The room was dim, even though it was a sunny day outside. Yamcha quietly tiptoed into shadows and cautiously made his way round the room, careful not to knock anything over.
"Ok Puar you gotta leave now, sorry little guy."
"Ok Yamcha, but don't be too long, promise?"
"Don't worry, you can count on me!" Yamcha gave his friend a reassuring thumb up as he gestured for Puar to leave. Puar gave his life long friend a small fragile smile before exiting the room, leaving Yamcha to just sit, and wait.
The hot air swirled around her head, producing sweat drops that accumulated around her forehead. She absentmindedly brushed them off, not even the scorching hot air could distract her from her thoughts. Bulma closed her eyes and sighed. The one topic that she had tried to avoid, and successfully had, until now, was churning her mind vigorously.
"Stupid dream…" she muttered to no one in particular. It had been months since she had even thought of the stupid prince. Yet that evening she had had the most genuine, arousing dream ever, with Vegeta! Not Yamcha, her boyfriend, but that arrogant son of a bitch! But the dream…it was just so real. She could still feel his hot hands tracing her curves, igniting every inch of them until he reached her firm breast where he started to massage them roughly, just the way she liked it….then his astonishingly soft lips captured hers in a passionate kiss that made her heart almost jump out of her chest-
"ARGH!" the feeling of pain venomously pricked her body, making her drop the hot hairdryer to the floor.

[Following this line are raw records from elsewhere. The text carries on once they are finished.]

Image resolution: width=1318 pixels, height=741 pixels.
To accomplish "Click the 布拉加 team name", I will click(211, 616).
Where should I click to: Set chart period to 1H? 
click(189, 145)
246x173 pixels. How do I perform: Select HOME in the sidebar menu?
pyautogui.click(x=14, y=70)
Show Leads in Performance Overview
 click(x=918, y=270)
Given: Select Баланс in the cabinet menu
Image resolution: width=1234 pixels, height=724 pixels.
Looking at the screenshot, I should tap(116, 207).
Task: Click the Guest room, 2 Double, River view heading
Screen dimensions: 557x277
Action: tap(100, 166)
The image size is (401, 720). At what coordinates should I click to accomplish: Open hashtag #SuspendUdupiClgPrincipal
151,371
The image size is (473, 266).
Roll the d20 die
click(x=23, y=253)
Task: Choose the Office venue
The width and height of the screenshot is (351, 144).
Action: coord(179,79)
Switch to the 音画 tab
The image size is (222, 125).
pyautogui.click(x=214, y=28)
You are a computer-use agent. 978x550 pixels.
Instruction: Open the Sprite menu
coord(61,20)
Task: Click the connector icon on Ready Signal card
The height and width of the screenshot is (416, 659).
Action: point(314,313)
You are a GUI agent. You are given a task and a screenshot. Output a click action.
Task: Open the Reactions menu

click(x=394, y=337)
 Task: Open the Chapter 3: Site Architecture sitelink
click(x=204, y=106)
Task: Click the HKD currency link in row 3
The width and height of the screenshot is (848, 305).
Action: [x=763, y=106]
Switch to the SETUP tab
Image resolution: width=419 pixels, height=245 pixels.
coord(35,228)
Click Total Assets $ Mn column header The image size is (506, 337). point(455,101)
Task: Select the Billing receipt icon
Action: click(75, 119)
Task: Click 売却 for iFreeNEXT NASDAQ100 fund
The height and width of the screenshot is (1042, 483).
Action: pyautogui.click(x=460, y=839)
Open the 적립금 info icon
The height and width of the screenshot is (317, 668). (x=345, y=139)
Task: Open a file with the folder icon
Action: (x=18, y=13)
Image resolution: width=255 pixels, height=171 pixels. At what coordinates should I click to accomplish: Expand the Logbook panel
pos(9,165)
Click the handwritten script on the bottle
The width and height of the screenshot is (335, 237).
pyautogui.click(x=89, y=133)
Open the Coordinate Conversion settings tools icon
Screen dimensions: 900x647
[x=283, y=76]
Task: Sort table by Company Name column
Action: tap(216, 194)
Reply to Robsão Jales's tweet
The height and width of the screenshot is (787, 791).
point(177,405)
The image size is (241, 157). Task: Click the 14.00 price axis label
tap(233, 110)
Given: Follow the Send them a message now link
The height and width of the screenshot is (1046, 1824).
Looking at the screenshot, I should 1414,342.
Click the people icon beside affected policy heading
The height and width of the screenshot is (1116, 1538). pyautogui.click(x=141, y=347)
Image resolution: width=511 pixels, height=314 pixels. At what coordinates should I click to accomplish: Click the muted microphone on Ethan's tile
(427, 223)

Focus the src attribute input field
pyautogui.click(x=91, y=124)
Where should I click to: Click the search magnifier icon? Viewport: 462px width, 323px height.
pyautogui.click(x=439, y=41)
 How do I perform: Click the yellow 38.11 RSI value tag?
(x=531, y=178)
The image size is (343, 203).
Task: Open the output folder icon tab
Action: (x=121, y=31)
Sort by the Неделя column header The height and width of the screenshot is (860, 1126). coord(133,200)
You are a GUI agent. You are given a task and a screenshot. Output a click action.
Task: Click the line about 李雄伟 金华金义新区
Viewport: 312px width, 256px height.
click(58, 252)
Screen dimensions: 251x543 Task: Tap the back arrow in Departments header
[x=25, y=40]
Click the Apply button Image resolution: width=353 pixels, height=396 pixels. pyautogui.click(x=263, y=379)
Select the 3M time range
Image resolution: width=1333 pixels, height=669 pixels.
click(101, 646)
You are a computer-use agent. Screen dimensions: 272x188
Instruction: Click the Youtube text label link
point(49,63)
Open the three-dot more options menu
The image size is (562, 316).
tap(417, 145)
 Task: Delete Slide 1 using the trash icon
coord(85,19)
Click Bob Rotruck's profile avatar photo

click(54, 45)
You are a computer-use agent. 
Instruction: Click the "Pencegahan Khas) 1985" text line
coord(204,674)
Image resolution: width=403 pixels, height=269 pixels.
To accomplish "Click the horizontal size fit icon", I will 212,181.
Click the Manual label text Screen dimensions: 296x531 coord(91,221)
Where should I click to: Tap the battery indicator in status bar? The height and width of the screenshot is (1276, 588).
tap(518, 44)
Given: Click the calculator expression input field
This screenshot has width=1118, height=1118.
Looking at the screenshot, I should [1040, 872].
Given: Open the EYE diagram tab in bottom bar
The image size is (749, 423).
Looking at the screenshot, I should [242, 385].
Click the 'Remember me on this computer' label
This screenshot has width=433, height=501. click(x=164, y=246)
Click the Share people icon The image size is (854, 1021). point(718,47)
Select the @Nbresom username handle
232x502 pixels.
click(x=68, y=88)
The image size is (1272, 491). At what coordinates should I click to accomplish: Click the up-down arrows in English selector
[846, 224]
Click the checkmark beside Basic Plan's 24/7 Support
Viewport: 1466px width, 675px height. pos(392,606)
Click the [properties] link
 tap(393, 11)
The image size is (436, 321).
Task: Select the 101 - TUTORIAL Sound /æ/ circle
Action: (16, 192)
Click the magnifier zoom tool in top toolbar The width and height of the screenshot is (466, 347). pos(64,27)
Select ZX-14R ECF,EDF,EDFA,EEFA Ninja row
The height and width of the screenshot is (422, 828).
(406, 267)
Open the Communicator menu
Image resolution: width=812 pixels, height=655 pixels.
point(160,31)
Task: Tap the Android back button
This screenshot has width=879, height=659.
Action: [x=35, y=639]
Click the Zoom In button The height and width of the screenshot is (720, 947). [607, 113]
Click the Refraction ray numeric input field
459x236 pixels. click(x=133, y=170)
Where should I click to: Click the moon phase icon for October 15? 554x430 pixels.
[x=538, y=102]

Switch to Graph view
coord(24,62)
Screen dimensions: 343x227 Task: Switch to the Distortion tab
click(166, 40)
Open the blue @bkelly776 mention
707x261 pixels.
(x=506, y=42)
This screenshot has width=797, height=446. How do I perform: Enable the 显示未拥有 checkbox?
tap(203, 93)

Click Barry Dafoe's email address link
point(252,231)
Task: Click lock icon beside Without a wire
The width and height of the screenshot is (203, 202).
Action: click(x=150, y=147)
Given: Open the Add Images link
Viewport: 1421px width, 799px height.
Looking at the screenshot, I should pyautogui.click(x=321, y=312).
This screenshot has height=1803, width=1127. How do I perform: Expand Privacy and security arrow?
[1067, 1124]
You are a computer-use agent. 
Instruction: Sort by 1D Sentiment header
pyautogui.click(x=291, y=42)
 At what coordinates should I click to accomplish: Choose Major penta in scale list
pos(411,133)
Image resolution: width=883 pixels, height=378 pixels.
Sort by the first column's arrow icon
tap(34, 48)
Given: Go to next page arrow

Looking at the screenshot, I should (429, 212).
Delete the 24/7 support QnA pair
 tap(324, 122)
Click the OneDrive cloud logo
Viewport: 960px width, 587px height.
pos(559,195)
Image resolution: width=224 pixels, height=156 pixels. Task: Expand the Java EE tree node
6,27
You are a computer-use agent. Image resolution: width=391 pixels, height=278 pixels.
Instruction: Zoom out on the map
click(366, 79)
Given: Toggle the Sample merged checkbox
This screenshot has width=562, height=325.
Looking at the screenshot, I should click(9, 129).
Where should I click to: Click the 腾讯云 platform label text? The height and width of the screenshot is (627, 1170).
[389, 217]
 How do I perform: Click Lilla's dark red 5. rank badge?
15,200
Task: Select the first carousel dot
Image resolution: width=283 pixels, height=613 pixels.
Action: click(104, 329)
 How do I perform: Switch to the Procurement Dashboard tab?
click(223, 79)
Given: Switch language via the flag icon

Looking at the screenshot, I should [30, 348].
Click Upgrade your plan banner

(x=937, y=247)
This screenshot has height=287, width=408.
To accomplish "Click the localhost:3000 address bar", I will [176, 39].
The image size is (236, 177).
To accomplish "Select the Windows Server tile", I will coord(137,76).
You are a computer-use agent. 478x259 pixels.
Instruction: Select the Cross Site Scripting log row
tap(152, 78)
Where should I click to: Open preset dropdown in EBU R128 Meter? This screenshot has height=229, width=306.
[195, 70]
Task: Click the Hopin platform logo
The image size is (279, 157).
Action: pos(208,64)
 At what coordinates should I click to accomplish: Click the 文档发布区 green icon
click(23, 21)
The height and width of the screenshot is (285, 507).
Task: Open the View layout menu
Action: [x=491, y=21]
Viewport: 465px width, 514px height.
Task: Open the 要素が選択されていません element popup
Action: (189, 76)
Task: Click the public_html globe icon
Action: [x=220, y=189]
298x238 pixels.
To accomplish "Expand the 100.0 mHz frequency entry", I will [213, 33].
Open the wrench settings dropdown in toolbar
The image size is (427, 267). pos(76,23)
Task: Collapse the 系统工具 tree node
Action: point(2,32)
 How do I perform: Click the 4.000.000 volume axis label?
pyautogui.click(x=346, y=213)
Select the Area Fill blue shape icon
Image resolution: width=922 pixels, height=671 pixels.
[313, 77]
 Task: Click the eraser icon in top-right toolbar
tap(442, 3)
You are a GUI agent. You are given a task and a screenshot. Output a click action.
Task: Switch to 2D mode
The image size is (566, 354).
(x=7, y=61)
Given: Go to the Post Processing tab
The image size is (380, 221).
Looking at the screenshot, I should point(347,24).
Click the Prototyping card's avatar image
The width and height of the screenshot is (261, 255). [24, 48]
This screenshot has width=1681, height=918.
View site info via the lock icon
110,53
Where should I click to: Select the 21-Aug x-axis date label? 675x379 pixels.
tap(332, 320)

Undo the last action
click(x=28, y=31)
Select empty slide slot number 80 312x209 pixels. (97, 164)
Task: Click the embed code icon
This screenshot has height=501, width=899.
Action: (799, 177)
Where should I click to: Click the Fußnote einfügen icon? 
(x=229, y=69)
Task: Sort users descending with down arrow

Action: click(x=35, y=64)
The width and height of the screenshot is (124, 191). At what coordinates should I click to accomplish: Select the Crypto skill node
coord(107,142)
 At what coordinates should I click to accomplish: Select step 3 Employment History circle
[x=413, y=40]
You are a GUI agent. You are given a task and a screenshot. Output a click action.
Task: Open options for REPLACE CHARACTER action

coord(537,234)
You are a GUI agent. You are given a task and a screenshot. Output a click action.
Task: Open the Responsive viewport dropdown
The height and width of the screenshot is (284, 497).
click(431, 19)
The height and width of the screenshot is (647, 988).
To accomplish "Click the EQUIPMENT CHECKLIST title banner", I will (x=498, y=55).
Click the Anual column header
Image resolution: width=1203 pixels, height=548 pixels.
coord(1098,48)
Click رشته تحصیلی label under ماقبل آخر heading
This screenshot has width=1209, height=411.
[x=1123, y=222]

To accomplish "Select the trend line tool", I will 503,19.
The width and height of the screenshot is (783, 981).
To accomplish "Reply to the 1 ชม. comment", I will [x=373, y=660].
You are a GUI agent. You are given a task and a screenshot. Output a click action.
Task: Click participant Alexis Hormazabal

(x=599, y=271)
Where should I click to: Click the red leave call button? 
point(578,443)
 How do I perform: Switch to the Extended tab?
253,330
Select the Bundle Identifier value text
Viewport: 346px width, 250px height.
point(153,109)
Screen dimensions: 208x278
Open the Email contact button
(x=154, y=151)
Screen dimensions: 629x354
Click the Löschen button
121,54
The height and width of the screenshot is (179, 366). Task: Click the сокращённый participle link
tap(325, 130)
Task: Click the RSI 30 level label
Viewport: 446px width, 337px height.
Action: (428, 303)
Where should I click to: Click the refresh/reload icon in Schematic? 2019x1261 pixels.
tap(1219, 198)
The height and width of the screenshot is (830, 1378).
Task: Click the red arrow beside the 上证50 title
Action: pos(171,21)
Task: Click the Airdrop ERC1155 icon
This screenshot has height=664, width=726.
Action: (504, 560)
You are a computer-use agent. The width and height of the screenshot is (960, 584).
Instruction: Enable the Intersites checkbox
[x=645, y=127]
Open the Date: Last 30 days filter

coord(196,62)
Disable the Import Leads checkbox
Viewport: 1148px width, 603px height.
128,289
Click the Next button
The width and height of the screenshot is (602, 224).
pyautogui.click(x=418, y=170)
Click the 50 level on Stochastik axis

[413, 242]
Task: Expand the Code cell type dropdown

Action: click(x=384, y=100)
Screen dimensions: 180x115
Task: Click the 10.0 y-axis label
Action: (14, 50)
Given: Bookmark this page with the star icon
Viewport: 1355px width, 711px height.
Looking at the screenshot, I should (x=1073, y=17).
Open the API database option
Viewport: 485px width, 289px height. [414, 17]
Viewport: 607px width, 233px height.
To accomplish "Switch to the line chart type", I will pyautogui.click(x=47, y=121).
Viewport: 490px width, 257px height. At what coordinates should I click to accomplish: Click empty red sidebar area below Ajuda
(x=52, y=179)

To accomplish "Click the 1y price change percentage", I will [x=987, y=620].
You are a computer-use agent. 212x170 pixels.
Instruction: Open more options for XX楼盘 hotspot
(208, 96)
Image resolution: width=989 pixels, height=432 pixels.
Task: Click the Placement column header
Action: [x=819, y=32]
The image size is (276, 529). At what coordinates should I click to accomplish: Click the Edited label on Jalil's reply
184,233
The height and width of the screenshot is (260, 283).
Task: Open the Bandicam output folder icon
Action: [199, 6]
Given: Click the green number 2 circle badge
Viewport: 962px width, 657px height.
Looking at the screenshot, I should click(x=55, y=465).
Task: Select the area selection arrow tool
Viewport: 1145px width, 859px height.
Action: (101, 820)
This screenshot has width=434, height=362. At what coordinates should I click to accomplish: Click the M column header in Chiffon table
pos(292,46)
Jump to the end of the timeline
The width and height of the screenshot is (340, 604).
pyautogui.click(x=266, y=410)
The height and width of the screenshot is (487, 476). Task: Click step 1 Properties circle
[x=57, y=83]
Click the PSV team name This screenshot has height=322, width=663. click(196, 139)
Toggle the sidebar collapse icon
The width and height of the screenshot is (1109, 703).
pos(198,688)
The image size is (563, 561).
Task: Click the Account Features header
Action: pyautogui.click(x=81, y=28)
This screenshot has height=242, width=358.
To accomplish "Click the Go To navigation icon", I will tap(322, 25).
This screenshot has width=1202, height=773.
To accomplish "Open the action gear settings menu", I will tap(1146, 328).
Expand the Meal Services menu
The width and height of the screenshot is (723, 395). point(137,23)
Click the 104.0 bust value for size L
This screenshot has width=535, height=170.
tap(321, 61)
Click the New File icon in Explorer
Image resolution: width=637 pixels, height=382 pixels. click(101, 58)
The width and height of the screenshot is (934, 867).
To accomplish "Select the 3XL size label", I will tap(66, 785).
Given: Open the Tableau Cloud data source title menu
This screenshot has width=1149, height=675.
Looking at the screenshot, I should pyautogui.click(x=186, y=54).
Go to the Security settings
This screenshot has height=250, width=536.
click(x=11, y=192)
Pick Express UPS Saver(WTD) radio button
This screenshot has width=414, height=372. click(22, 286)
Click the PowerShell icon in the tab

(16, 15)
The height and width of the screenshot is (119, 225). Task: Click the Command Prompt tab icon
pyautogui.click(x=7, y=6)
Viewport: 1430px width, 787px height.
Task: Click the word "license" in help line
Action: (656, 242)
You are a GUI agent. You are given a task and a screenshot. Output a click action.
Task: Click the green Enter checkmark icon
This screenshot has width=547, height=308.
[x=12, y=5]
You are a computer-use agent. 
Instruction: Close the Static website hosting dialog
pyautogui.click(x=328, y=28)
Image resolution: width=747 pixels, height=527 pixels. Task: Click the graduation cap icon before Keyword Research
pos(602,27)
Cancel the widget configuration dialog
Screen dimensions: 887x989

"Shit" the heiress mumbled as she ran her fingers underneath refreshingly cool water.
"Shit, shit, shit!" why did she have to dream about him again? It was such a pain, arousing unwanted and forgotten feelings, even when he wasn't even present on the planet he still found a way to make her life complicated, it was his specialty. Yet why was she letting him affect her so?
'The bastard didn't even say goodbye.' Bulma dried her slightly red fingers and ran them through her big bush of hair.
'Urgh, what was I thinking getting this done?' Bulma gave a look of pure disgust at her reflection as she examined her afro from every angle. She remembered vaguely sitting at the hair dressers with Yamcha. They were just goofing off, flicking randomly through some magazines when they came across afros.
"Oh Bulma, check this out! Babe you would look so hot if you had a fro, I mean you look hot no matter what, don't get me wrong, but a fro is so unique and would totally suit you!"
"You think Yamcha?"
"Totally babe!"
'…What was I thinking?' Bulma sighed; she knew what she was thinking. It was only a month or a bit after Yamcha got back, and she had wanted to do everything and anything to take her mind of a certain prince, and made herself believe if she spent more time with Yamcha, flirting, making him happy and just getting lost in him, the Saiyan would surely disappear. And he did, but now, with brut force he had vehemently pushed himself into her mind, and would not leave.
"Typical, always the stubborn one." Bulma closed her eyes, it was killing her inside, she had to admit it, she wanted him so bad right now, yet her mind was screaming no! He is an asshole who would never be committed nor even regard her, plus there was Yamcha to consider. She couldn't just ditch him, he was special to her, and they were great as a couple…she told herself. Sullenly she exited her bathroom, fro and all and slumped into her bedroom, however, before she could react she felt a wisp of wind fly by her and then two larger hands covered her eyes as a mouth descended towards her ears and started to playfully nip at them.
"Hey."
Bulma gasped, yet her heart twisted with disappointment, she thought it was…
"Yamcha!" she squealed.
"Ha ha, hey babe! Did I scare ya?" Bulma giggled and nodded her head.
"Ah sorry about that B, but hey I brought you something!" Yamcha gave Bulma one of his charming grins as he produced a huge bouquet of flowers.
"I didn't know which ones you'd like best so I kinda got a bunch of different ones." He smiled apologetically. Bulma grinned, he was so cheesy…maybe a little too cheesy. She had grown use to giving everything and receiving nothing, which had changed her taste in romance tremendously, usually that would have floored her. But she didn't feel anything but gratitude.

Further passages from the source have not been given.